Neste novo contexto, a missão terá de encontrar formas e processos diferentes. É inútil repetir. Ainda há coisas que “juntam” as pessoas, mas propor modos que convertam os corações vai dar muito trabalho. Por outro lado, não é com o desânimo ou com a perda de coragem que realizaremos algo de válido. Só a união de todos na reflexão, na oração e no compromisso da experiência permitirá avançar e mostrar que Cristo é de ontem, de hoje e, principalmente, de sempre.

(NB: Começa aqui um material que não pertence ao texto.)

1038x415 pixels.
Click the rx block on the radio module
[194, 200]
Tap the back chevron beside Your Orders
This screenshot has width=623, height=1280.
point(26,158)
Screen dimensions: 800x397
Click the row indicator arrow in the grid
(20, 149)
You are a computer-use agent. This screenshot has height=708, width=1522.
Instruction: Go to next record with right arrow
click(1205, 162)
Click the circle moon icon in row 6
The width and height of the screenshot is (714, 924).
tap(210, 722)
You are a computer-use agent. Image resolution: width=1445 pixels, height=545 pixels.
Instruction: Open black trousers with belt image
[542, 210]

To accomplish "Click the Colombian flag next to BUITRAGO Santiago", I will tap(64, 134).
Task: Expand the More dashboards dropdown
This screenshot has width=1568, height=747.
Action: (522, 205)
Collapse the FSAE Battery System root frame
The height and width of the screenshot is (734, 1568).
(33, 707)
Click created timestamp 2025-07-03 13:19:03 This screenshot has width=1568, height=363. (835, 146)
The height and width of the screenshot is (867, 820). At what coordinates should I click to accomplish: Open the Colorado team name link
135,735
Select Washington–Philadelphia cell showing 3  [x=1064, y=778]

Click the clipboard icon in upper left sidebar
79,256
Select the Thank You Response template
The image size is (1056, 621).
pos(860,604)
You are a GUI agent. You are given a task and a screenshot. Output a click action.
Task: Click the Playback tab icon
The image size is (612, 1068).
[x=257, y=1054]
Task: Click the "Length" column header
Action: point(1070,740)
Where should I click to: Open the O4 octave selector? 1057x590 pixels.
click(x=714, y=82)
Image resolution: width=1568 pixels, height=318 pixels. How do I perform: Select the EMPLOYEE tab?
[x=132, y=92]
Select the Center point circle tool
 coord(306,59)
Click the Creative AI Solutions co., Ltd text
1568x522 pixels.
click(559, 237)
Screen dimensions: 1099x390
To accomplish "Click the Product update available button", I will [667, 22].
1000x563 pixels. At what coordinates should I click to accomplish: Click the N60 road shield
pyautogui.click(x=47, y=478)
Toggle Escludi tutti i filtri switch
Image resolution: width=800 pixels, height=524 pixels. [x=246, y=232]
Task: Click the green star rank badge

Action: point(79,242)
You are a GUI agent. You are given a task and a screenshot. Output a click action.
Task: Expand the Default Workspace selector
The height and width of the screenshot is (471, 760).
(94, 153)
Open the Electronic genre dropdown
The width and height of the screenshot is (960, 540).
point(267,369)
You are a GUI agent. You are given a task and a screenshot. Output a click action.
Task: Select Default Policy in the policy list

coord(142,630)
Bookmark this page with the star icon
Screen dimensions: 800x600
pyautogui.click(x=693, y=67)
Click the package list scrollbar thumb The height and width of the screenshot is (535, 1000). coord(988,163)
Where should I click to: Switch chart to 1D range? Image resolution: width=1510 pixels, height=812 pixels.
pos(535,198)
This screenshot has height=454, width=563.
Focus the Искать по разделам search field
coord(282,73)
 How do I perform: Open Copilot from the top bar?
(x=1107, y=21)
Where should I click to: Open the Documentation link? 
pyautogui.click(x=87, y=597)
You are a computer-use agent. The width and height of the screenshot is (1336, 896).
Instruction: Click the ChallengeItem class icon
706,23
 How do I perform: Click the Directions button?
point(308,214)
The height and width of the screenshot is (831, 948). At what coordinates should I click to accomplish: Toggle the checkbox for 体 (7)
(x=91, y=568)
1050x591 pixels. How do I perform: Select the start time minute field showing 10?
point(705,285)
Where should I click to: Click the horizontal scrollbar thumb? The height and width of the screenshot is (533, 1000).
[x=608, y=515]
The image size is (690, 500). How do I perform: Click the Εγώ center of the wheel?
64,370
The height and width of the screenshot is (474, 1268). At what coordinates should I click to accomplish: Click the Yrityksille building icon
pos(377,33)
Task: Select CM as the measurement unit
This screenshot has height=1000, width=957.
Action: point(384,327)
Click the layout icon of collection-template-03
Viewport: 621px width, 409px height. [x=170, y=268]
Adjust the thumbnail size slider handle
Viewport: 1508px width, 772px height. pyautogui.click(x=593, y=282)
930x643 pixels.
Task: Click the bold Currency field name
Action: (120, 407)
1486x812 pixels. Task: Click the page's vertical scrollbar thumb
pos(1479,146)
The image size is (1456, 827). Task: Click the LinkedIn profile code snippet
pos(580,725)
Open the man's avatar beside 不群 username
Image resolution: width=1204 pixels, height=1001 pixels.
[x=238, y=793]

Esperemos que o Sínodo acabe com a anemia missionária e nos faça correr com mais alegria e testemunho. Uma coisa é certa: se a Igreja parece estar à deriva, o mundo não está. É grande a insatisfação e a procura de algo novo. Só uma espiritualidade de índole sinodal encherá os corações de muitos que já começam a denominar-se procuradores de Deus.
Este modo novo de ser missão terá de acontecer no mundo. Sair não pode ser palavra ocasional do Papa Francisco; ela ficará como programa para as próximas décadas. Outrora, fomos ao encontro de outros continentes; hoje, teremos de cultivar o encontro e evangelizar com os vizinhos e conhecidos.